1. A system for imaging particles in a fluid, the system comprising:
a. a flow chamber, the flow chamber including a channel arranged to transport a fluid therethrough at a selectable rate;
b. a device configured to create a controllable fluid flow rate in the flow chamber;
c. a backlighting generator arranged to illuminate the fluid in the flow chamber;
d. an objective arranged to receive incident optical radiation from the flow chamber;
e. a light source arranged to generate light scatter and/or fluorescence from particles;
f. one or more detectors to detect light scatter and/or fluorescence emitted from the particles upon illumination;
g. a signal processor configured to receive signals from the one or more detectors;
h. a tracking mirror arranged to receive the incident optical radiation from the objective, wherein the tracking mirror is configured to track particles in the fluid traveling in the flow chamber; and
i. an image capturing system including means to capture images of particles in the fluid directed from the tracking mirror.
2. The system of claim 1, wherein the tracking mirror is a scanning mirror and galvanometer, wherein the scanning mirror and galvanometer are arranged to be controlled by signals transmitted from the signal processor through a programmable ramp generator.
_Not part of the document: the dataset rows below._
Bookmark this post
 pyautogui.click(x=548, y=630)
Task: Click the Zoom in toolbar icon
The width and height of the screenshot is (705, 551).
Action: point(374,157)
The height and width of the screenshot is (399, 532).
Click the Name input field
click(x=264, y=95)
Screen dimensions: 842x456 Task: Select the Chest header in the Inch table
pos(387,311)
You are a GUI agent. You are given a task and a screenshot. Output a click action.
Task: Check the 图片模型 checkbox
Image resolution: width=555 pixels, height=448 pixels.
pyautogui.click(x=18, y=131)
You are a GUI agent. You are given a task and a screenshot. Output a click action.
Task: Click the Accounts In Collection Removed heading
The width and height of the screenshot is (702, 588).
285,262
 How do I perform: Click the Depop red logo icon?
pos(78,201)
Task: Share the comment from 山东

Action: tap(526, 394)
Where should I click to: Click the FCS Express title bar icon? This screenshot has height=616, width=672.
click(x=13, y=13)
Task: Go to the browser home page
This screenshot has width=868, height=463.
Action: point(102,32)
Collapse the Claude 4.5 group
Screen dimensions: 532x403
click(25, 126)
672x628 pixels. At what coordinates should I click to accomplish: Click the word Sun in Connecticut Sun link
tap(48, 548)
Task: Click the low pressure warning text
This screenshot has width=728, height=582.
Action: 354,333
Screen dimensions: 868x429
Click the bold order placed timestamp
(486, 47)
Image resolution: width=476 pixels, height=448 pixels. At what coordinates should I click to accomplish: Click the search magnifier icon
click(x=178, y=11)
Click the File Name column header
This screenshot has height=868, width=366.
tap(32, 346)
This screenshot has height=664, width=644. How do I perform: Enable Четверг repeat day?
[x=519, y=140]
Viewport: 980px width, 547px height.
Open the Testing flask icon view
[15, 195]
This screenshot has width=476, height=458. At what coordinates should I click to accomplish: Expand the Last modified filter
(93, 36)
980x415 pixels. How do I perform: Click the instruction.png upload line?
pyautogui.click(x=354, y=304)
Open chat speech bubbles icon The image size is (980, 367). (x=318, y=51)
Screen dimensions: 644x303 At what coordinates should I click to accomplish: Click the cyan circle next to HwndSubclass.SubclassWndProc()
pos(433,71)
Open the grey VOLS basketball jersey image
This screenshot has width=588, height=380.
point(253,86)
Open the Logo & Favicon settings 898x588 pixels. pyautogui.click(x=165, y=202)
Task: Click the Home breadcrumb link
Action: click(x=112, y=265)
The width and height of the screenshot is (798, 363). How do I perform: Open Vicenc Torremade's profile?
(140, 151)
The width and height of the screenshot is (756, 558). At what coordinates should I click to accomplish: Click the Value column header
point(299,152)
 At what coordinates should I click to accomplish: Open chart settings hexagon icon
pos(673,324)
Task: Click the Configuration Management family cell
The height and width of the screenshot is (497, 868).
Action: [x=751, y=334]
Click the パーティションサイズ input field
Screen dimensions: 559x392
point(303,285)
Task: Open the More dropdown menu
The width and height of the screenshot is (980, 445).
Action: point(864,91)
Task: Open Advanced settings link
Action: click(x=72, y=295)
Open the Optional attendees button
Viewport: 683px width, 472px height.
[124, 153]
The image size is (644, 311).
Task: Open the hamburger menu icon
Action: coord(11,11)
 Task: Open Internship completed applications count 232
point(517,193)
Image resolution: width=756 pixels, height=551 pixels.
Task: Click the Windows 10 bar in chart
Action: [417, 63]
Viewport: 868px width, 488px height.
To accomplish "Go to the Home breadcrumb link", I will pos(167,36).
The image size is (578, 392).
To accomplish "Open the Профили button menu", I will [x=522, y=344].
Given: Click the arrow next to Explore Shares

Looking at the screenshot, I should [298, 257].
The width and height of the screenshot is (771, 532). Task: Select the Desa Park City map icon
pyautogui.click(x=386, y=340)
3. The system of claim 1, wherein the tracking mirror is configured to track particles in the fluid traveling in the flow chamber by changing the angular rate of motion of the mirror based on a known fluid flow rate and known dimensions of the flow chamber.
4. The system of claim 1, wherein the tracking mirror is configured to track particles in the fluid traveling in the flow chamber by changing the angular rate of motion of the mirror by manual or automatic adjustment based on image clarity.
5. The system of claim 1, wherein the backlighting generator is a light emitting diode flash.
6. The system of claim 1, wherein the backlighting generator is generates a high intensity flash.
7. The system of claim 1, wherein the system further includes a computing device to receive signals from the image capturing system.
8. The system of claim 1, wherein the image capturing system includes a computing device.
9. The system of claim 1, wherein the image capturing system includes a digital camera or an analog camera and a framegrabber.
10. The system of claim 1, wherein the image capturing system includes a CCD or a CMOS camera.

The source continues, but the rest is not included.